¿Cómo estamos invirtiendo en educación?

RAFAEL TORIBIO
Si bien se ha incrementado el gasto público en educación en la mayoría de los países de la región, la inversión por alumno sigue siendo baja, la distribución de los gastos favorece a la población con mayores recursos y una parte de los fondos se pierde por ineficiencia.

El nivel de inversión en la educación en Centroamérica ha venido aumentando en los últimos años. Nicaragua y Panamá invierten porcentualmente, con relación a su Producto Interno Bruto (PIB), más que el promedio para América Latina y países como estados Unidos y España.  El Salvador ha aumentado el gasto público en educación del 1,8% en 1992 al 3% del PIB en el 2000, y los demás países también han incrementado su inversión como porcentaje del ingreso. En República Dominicana se llegó al mayor monto en educación en el año 2000, cuando se destinó el 16.9 del presupuesto, equivalente al 2.7 del PIB.

Esto es, naturalmente, una buena noticia, pero es necesario analizar con más detenimiento antes de sacar conclusiones excesivamente positivas, cómo se desprende del Informe de Progreso Educativo en Centroamérica y República Dominicana avalado por la Comisión Centroamericana para la Reforma Educativa del Programa de Promoción de la Reforma Educativa para América Latina y el Caribe (PREAL) Las razones para ser cautos son las siguientes.

Primero, porque a pesar de los aumentos, a excepción de Panamá y Nicaragua, no se ha alcanzado la meta de invertir un 5% del PIB en el sector, recomendada desde hace tres años por esta misma Comisión como un mínimo necesario.

Segundo, las cifras anteriores no toman en cuenta el tamaño de la población que será atendida. En varios de los países de la región la población en edad escolar es proporcionalmente alta en comparación con la población total por lo que se debería invertir una porción mayor de los ingresos para alcanzar niveles adecuados de financiamiento por alumno.  Mientras países como España gastan $3,300 dólares por alumno en primaria, la mayoría de los países centroamericanos y la República Dominicana invierten menos de $600 dólares por alumno.

Tercero, la distribución de los gastos favorece a la población con mayores recursos.  La mayoría de los países de la región gastan mucho más en alumnos del nivel superior que en alumnos de primaria y secundaria.
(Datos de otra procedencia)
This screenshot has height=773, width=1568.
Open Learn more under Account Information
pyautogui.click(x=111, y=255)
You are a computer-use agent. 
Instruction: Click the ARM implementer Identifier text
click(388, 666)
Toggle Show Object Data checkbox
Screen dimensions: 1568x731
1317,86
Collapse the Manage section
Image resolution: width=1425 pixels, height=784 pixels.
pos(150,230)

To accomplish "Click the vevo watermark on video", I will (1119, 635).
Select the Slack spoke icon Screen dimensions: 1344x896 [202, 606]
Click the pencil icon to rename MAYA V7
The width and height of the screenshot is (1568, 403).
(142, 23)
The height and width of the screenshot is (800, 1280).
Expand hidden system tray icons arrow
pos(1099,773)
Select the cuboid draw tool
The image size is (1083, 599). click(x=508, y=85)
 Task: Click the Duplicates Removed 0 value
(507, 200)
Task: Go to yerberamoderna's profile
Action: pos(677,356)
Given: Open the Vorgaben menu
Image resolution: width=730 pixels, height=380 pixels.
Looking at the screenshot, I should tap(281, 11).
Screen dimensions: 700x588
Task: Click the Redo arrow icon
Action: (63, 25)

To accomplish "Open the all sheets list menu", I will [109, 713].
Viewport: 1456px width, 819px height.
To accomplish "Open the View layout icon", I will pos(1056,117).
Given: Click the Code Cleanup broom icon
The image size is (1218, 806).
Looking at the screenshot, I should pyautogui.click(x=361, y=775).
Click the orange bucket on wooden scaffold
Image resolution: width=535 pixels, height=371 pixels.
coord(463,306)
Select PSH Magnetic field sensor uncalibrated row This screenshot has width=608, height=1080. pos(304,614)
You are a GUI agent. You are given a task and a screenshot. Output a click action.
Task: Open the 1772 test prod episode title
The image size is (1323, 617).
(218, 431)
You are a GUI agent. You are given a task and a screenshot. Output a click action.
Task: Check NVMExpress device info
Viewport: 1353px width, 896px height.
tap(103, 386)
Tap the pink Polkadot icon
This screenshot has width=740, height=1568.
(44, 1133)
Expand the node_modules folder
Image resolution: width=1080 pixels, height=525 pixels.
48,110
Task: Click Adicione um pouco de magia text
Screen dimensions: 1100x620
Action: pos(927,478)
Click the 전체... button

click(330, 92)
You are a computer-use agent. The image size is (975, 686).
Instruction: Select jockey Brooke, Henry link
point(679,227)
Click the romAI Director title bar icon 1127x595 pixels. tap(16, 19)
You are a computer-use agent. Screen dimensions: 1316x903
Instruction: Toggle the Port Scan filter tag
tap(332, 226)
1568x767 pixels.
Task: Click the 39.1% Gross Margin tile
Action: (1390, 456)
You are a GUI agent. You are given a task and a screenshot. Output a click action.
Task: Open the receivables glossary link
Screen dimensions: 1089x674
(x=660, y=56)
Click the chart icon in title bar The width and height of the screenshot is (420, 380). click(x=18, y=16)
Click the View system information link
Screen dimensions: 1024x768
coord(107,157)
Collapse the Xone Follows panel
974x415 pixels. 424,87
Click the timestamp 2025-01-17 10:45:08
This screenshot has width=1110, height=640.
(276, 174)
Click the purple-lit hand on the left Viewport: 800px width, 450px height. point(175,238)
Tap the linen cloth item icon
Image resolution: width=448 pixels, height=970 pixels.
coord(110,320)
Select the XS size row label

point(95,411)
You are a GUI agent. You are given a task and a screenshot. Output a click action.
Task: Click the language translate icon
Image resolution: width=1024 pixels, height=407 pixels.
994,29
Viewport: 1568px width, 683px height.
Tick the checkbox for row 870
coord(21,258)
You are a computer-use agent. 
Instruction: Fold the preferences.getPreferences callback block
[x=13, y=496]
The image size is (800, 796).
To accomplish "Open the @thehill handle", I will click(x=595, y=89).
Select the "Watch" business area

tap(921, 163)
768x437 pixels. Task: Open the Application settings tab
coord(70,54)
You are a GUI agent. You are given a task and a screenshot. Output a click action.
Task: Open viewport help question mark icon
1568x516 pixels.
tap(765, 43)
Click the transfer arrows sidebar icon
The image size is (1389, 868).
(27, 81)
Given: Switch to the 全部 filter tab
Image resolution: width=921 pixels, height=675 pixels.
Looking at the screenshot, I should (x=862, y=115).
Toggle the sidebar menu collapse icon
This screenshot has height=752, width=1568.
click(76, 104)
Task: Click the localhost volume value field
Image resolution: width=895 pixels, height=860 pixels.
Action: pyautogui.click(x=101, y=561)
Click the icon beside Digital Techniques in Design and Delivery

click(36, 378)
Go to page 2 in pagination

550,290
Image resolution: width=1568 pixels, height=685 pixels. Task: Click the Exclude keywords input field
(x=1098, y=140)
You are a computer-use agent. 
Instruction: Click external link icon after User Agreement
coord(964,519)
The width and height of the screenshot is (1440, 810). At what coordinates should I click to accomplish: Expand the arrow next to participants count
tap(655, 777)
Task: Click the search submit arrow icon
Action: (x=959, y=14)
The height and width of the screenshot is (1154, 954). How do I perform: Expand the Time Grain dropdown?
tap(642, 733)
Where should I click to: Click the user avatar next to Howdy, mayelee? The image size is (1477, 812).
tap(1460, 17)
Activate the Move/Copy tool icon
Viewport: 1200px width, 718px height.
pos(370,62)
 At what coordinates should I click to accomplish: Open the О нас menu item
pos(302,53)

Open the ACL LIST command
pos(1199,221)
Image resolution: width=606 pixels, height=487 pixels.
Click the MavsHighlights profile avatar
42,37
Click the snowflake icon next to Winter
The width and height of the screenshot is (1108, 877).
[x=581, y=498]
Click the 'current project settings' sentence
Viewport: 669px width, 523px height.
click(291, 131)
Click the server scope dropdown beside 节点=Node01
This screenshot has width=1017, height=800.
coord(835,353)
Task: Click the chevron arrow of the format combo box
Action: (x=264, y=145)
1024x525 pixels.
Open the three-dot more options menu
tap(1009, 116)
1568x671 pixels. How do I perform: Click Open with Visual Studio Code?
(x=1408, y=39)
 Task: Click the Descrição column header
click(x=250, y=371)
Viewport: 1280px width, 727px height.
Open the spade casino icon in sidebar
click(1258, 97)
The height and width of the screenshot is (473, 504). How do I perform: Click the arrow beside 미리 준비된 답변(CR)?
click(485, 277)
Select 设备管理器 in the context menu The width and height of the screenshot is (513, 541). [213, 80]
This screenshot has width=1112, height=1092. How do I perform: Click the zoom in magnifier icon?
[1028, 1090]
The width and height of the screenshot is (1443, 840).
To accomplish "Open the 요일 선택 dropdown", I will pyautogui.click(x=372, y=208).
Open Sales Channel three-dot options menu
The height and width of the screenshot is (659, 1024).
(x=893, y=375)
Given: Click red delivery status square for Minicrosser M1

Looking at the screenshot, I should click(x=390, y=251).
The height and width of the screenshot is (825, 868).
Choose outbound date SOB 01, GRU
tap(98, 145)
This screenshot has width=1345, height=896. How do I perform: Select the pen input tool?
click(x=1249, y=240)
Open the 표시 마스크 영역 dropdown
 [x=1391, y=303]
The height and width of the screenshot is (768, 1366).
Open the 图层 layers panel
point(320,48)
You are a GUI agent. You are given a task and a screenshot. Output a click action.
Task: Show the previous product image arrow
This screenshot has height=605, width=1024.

Honduras invierte por cada alumno de educación superior siete veces más que por alumno de primaria, y cuatro más que por los de secundaria.  En Panamá y Costa Rica se gasta aproximadamente tres veces más por alumno del nivel superior que por alumno de los niveles primaria/secundaria combinados.  En la República Dominicana, esta relación es de 2 a 1, y en El Salvador es de casi 1 a 1 lográndose mayor equidad.  El caso extremo es Nicaragua, donde el gasto por alumno de educación superior es 15 veces mayor que en el de primaria.

Asimismo, la mayoría de los fondos dentro de los países tienden a destinarse en áreas urbanas y no en las regiones y comunidades con mayores necesidades.  Finalmente, hay que considerar que buena parte de los pocos recursos destinados a la educación no producen los resultados esperados por falta de eficiencia y porque se orientan a gastos en vez de hacerlo hacia inversiones.  Las altas tasas de repitencia y deserción en la mayoría de los países hacen necesario destinar  recursos que podrían ser utilizados para ampliar la cobertura y la calidad de la educación. En todos nuestros países, además, la mayor parte de los recursos destinados a la educación es para pagar los sueldos del personal, sobre todo el administrativo.

En suma, no basta con aumentar los recursos para educación.  Es necesario repensar cómo se están invirtiendo para hacerlo en forma más eficiente y más equitativa.